Continuing Care Retirement Communities

Ken Weingarten |

A common cash flow concern for retirees is the ability to pay for long-term care if needed later in life. While long-term care insurance policies can cover a large portion of the cost, it may not be an available option if one is denied coverage or cannot afford the premiums.

With enough planning, there is an alternative which may answer the question of how to cover this expense: Continuing Care Retirement Community.

These Communities offer various dimensions of care: from independent housing to assisted living to 24-hour skilled nursing care. They give one the flexibility of moving to a community early, while they are relatively healthy, and allow one to access nursing services later in life as needed.

Below are a few things to know about them:

Financing

There are two costs associated with a CCRC: an entrance fee and a monthly fee.

The entrance fee, which can be steep, ranging from $30,000 to $1 million, varies on certain factors, such as services provided, the type of residence, location etc.

Monthly fees are used to cover continuing costs such as housing and maintenance. While inexpensive in comparison to the entrance fee, they typically range from $500 to $3,000 per month. Just like the entrance fee, this is highly dependent on the individual’s needs and service plan (which will be covered in the next section).

Service Plans         

Normally, CCRC’s offer three service plans in the form of contracts:

Extensive Contract – The most expensive service plan provides unlimited, guaranteed long-term care, usually with little to no increases in monthly fees. However, the entrance fee will be much higher.

Modified Contract – This service plan specifies the duration of long-term care needs. Should services still be needed after the specified duration, they will still be provided albeit in the form of a higher monthly fee.

Fee-for-Service Contract – This typically offers the lowest entrance and monthly fees, but should one find themselves in need of long-term care, the full value of these services will need to be paid in addition to monthly fees.

It should be said that these contracts may offer options to refund the entrance fee should individuals decide to leave the community or pass away.

What if you have a Long-Term Care Policy?

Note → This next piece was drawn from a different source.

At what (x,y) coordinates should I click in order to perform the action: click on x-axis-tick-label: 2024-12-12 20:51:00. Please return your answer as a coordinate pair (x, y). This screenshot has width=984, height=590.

Most CCRC’s will allow one to use Long-Term Care policy benefits to offset any related expenses. In doing so, entrance and monthly fees will typically be lower as contracts are negotiated. Combined with a Fee-for-Service Contract, a Long-Term Care policy can ameliorate cash flows.

When to Move

Because this is a major decision that will affect the rest of one’s retirement, extensive planning will have to be done in order to consider whether this is the right move or not. Assuming it is, moving into a CCRC while one is still healthy and independent is generally advisable for a few reasons:

  1. Many CCRC’s have waiting lists which can span from months to years to have an available spot. It may be too late to consider a CCRC when care is needed.
  2. While still healthy, one can take advantage of a CCRC’s amenities. Most CCRC’s offer an extensive list of activities and space to give its residents a high level of autonomy.
  3. If one moves in at an appropriately early age, the financial costs may be less expensive in the long term depending on one’s needs.

The decision to move into a CCRC can be a viable option if it fits one’s needs. As stated earlier, extensive planning will have to be conducted. Speaking to a lawyer about contract types and a financial planner about cash flow management and options are just a few ways in which one can get started.